Quelle nécessité y avait-il à réformer ?
À mes yeux, ce n’est pas la qualité de la recherche qui est en cause. Le problème principal est la fragmentation terrifiante du système actuel. Un étranger n’y comprend rien. À cause de nombreuses couches superposées destinées à corriger les défauts des précédentes, il existe une jungle d’institutions publiques qui font de la recherche, et qui se retrouvent à se disputer les crédits et les postes. Cela produit un certain gaspillage de moyens. J’ai l’expérience de la gestion de la recherche, à l’université et au CNRS, et je pense que ni l’une ni l’autre ne fonctionnent bien. Il y a des disciplines où ça ne fonctionne pas bien, notamment pour les jeunes. Ça marche bien dans les grandes structures, où il y a un travail d’équipe. Dans certaines disciplines, au contraire, il y a beaucoup de division. Ce qui conduit aux recrutements locaux.

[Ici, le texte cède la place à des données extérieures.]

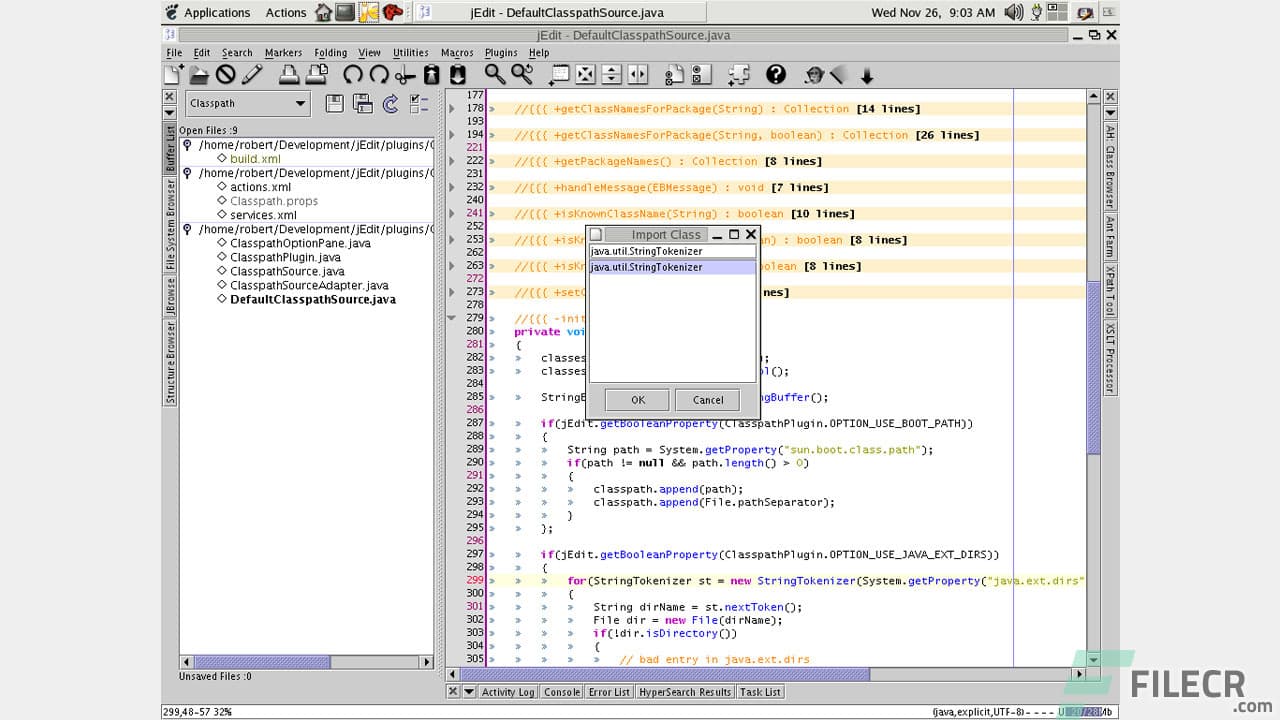Undo the last edit via toolbar icon
Screen dimensions: 1280x720
pyautogui.click(x=352, y=74)
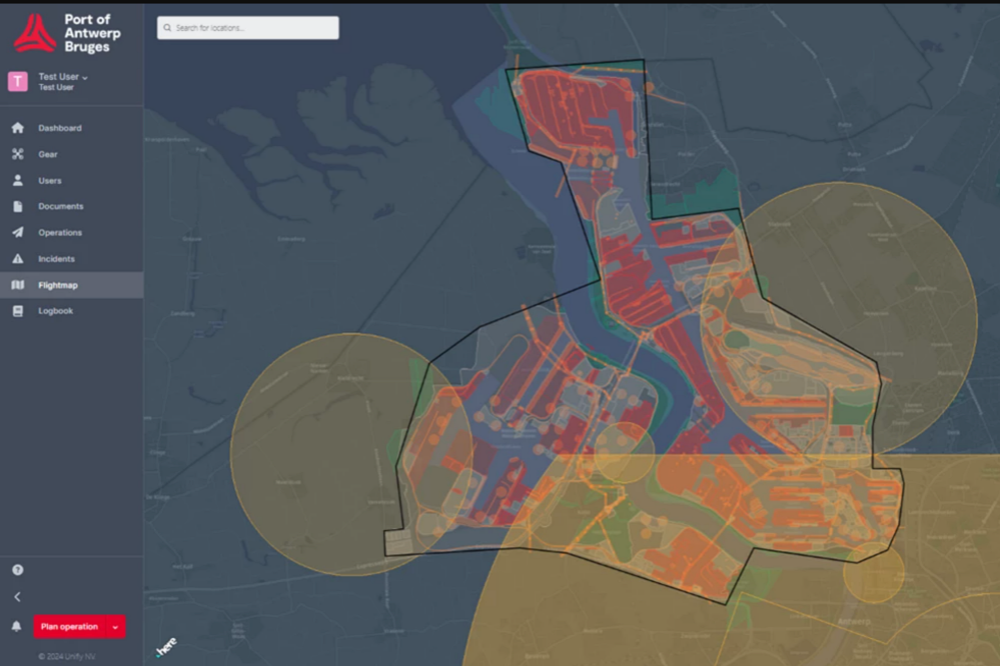This screenshot has width=1000, height=666.
Task: Click the pink Test User avatar
Action: point(18,81)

Pourquoi les chercheurs sont-ils aussi nombreux à refuser les réformes actuelles ?
Parce qu’elles s’accompagnent d’effets négatifs. À l’université, cela se traduit par une diminution du nombre de postes fixes. Elle devrait être compensée par des contrats s’adressant à de jeunes chercheurs. Ce qui veut dire concrètement que les chercheurs n’accéderont à une situation stable qu’après des années d’emplois temporaires, vers trente-cinq ans ou plus. C’est un peu le système américain. Mais là-bas, il y a pléthore d’universités et les gens bougent beaucoup et facilement. Bouger n’est pas une mauvaise chose, au contraire, mais cela ne doit pas être aux dépens de la stabilité de l’emploi. Cela dit en France, dans certaines disciplines, le favoritisme local sévit encore fréquemment et c’est un grave défaut.